▶ TEKSTBLOK:

--------------------

De Australische livesensatie Amyl and the Sniffers speelt vanavond in Paradiso Noord en volgende week op Motel Mozaique en Paaspop. In een video-interview vertellen ze hoe King Gizzard & The Lizard Wizard ze op sleeptouw nam, hoe belangrijk de mullet is, en waarom de hardcore punkshows in een Australisch gehucht van grote invloed bleken. ‘Ik hou wel van wat wederkerig geweld.’

(Kijk hierboven het interview in video)

‘Ughhhhh’, mompelt Amy. Amyl and the Sniffers Is een sensationele band. Maar nu even niet. Nu heeft het viertal rondom Amy Taylor vooral een sensationele kater. Gisteravond in Austin is het nogal laat geworden, tot half 6 in de ochtend stonden ze te zuipen op een huisfeestje. Dat ze vanaf vandaag vier dagen lang heel veel belangrijke optredens moeten doen op showcasefestival SXSW – die bepalend kunnen zijn voor hun carrière – hield ze niet tegen.

--------------------

▶ GEGEVEN DATA:
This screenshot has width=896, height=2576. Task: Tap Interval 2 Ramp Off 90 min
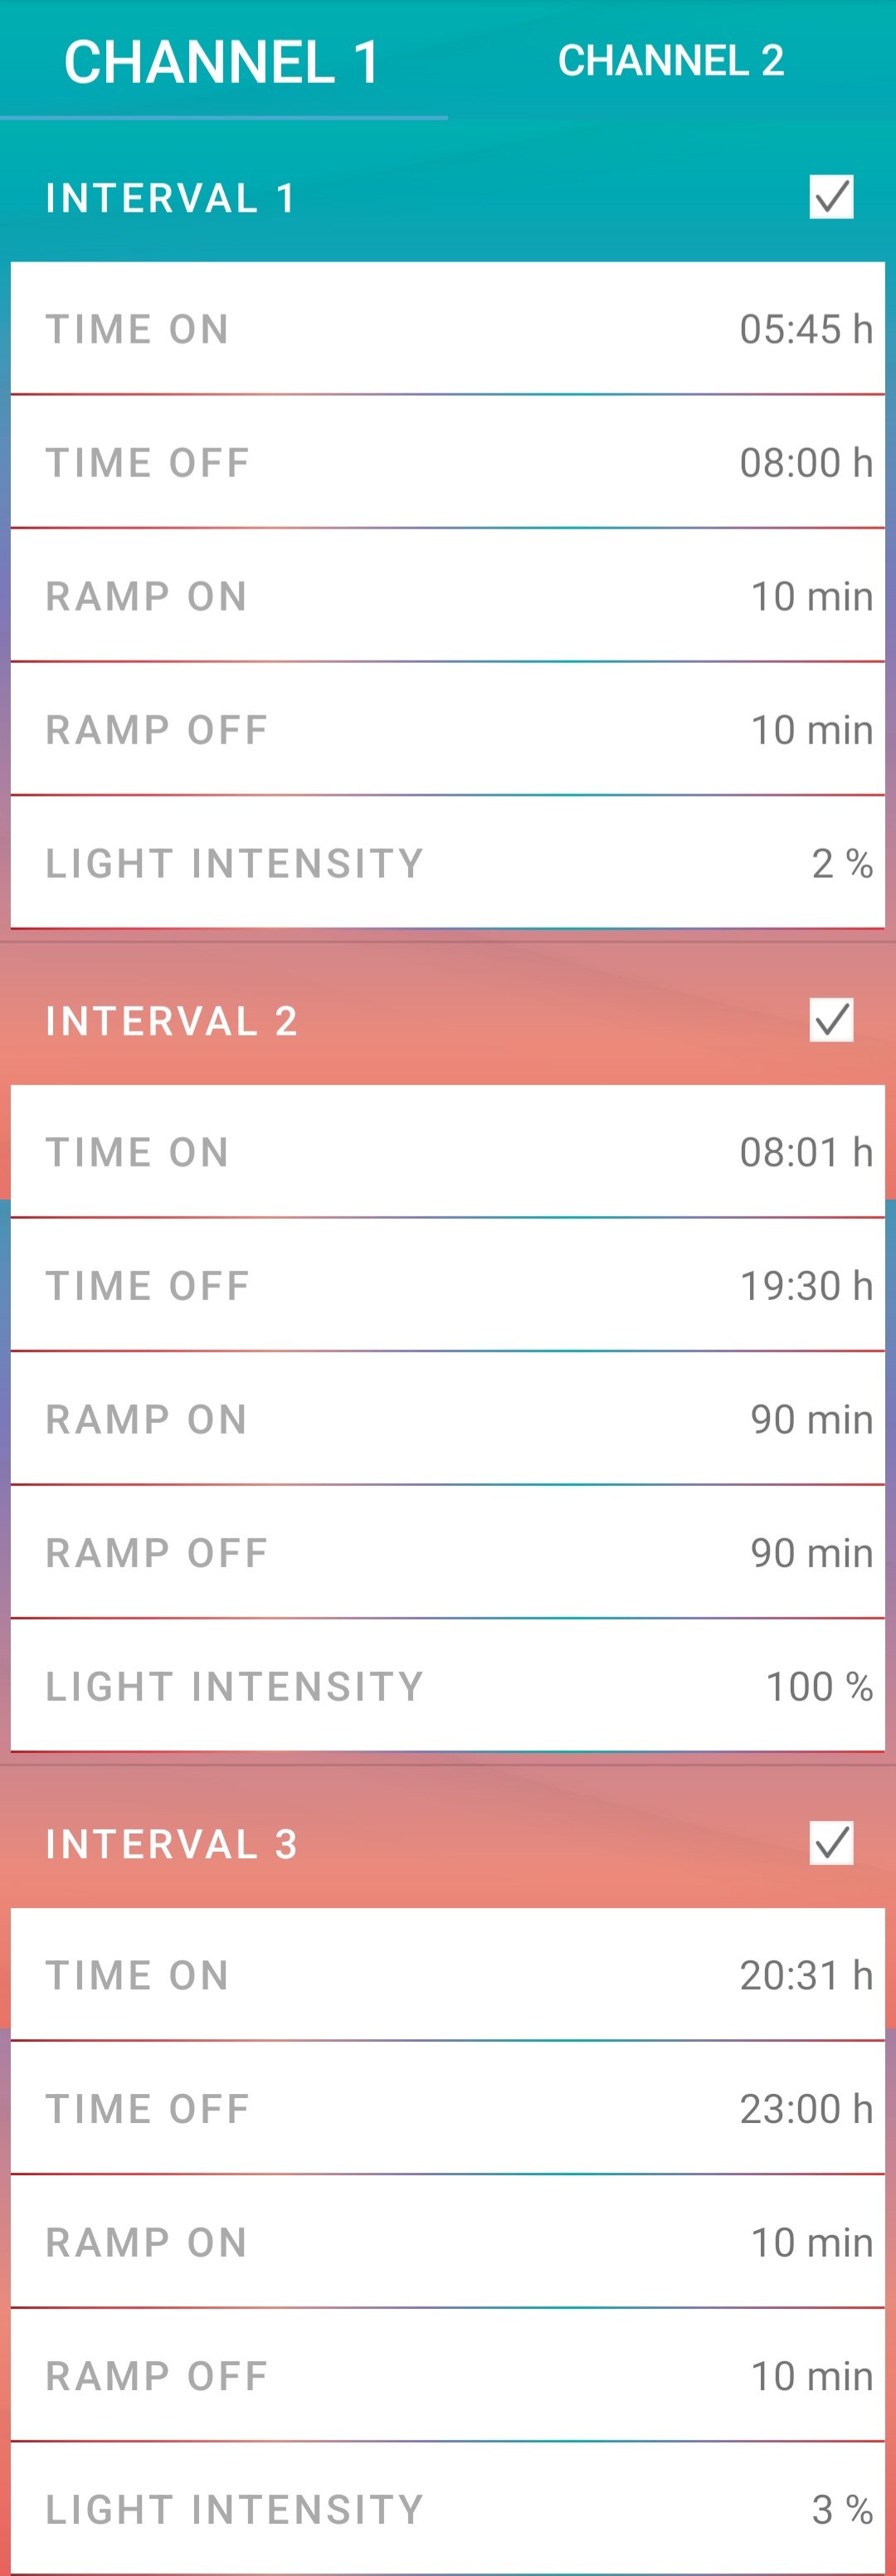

--------------------

▶ DOEL: Schrijf het stuk van het artikel over Amyl and the Sniffers tussen "De Australische livesensatie" en "ze niet tegen.", beide inbegrepen, opnieuw uit en verwissel daarin "Paradiso Noord" voor "Melkweg".

▶ EINDRESULTAAT:
De Australische livesensatie Amyl and the Sniffers speelt vanavond in Melkweg en volgende week op Motel Mozaique en Paaspop. In een video-interview vertellen ze hoe King Gizzard & The Lizard Wizard ze op sleeptouw nam, hoe belangrijk de mullet is, en waarom de hardcore punkshows in een Australisch gehucht van grote invloed bleken. ‘Ik hou wel van wat wederkerig geweld.’

(Kijk hierboven het interview in video)

‘Ughhhhh’, mompelt Amy. Amyl and the Sniffers Is een sensationele band. Maar nu even niet. Nu heeft het viertal rondom Amy Taylor vooral een sensationele kater. Gisteravond in Austin is het nogal laat geworden, tot half 6 in de ochtend stonden ze te zuipen op een huisfeestje. Dat ze vanaf vandaag vier dagen lang heel veel belangrijke optredens moeten doen op showcasefestival SXSW – die bepalend kunnen zijn voor hun carrière – hield ze niet tegen.